# Add on code 49905 - I have billed CPT 49905 with 44660



## EricaR (Jun 26, 2013)

Hello, 

I have billed CPT 49905 with 44660 and 44320, Cahaba our Medicare Contractor has denied stating the appropriate primary code was not billed with the add on code. There is no CPT guidance on what the primary has to be and I have never had problems in the past. I did find a CMS transmittal stating that is no set primary but they encourage the individual contractors to create such a policy. (which I doubt Cahaba did, if they did I can't find it.) Now I called Cahaba and of course the rep tells me there is a ONE specified CPT for primary but they can't tell me what it is. (OF COURSE!) Has anyone else had this issue??? So disturbed!
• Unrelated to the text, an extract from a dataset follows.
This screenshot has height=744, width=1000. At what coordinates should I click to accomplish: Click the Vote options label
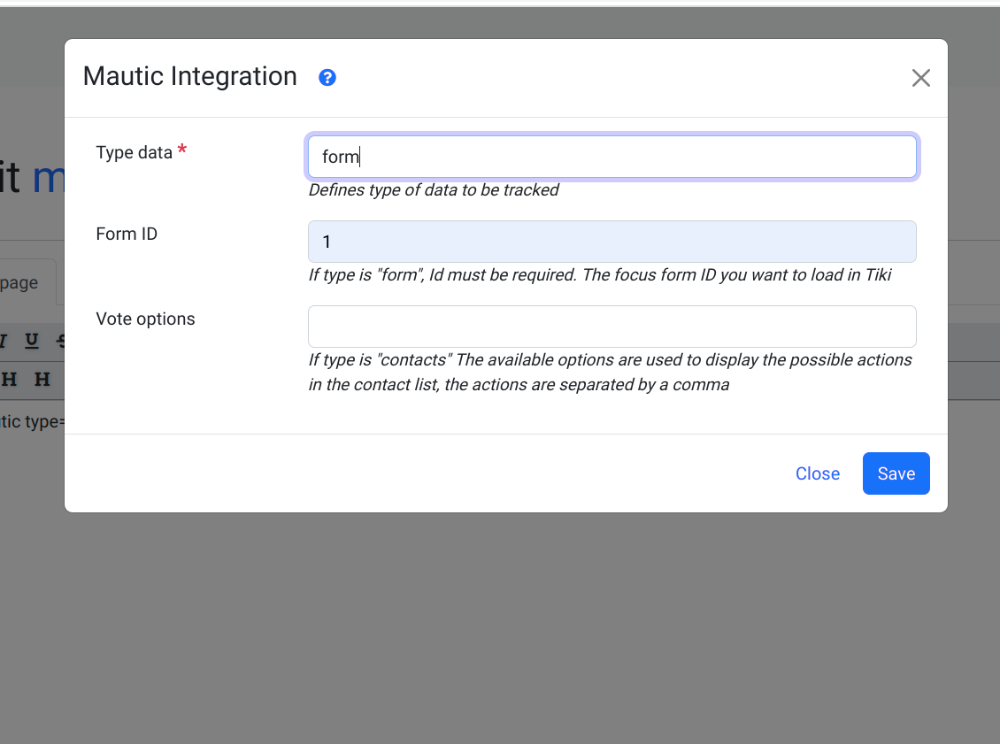pos(145,319)
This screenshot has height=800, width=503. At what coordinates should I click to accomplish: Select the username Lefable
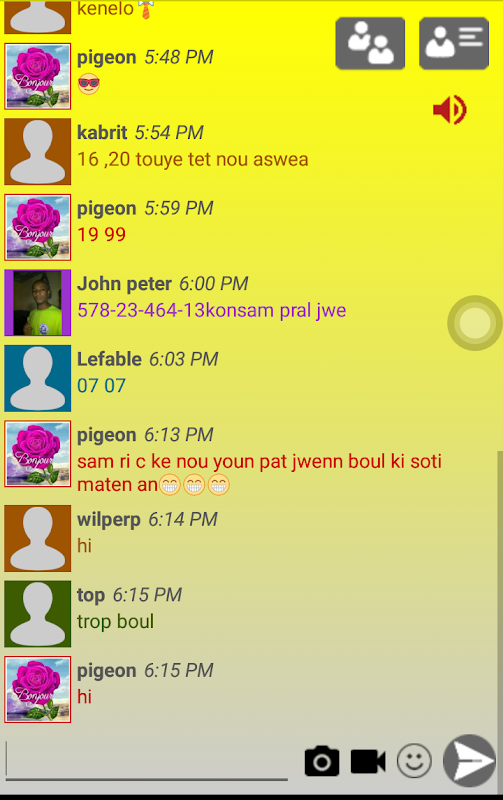[x=109, y=359]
(I also posted in reimbursment, hoping for some insight!)


----------



## tbenz1 (Jun 26, 2013)

*tbenz1*

This is an "open" surgical procedure-add-on code that must be billed with another "open" procedure such as 49255. Since the primary procedure was only laparoscopic, then this would not apply. If the surgeon had to start a laparoscopic bypass, but then needed to convert to an open procedure (43846 with V64.41) then this could apply.


----------



## EricaR (Jun 26, 2013)

tbenz1, 

Thanks for your response, although it kind of confused me. CPT 44320 and 44660 are both open procedure codes.  And 49905 is an open add on code.  

Erica


----------



## Toya2004 (Dec 5, 2014)

*49905*

Hello, 
I too am having issues getting add-on code 49905 paid . We are billing codes 35221 and 48150 which were done during the same operative session and both are open procedures. I looked on CMS' website, and it does not list specific primary codes. In this case it is okay to bill any open procedure along with the add on. Although Medicare (Cahaba) shows that there is a specific primary code that should be billed, there is a way to bypass that edit. You can Appeal the denial with documentation or call and ask the Medicare rep to send the claim back for review because it is not a RUC and can be reopened. I am having to Appeal with documentation! I hope this helps someone else.


----------



## tinalashae (May 7, 2015)

Hello,

I had teh same issue and I appealed and Medicare denied the redetermination. Then I sent in a second level appeal to C2C Solutions and they responded with an unfavorable decision adn they stated that CPT 49904 is the primary code to use with 49905 and I really dont undertsnd that because 49904 states extra-abdominal and 49905 states intra-abdominal.


----------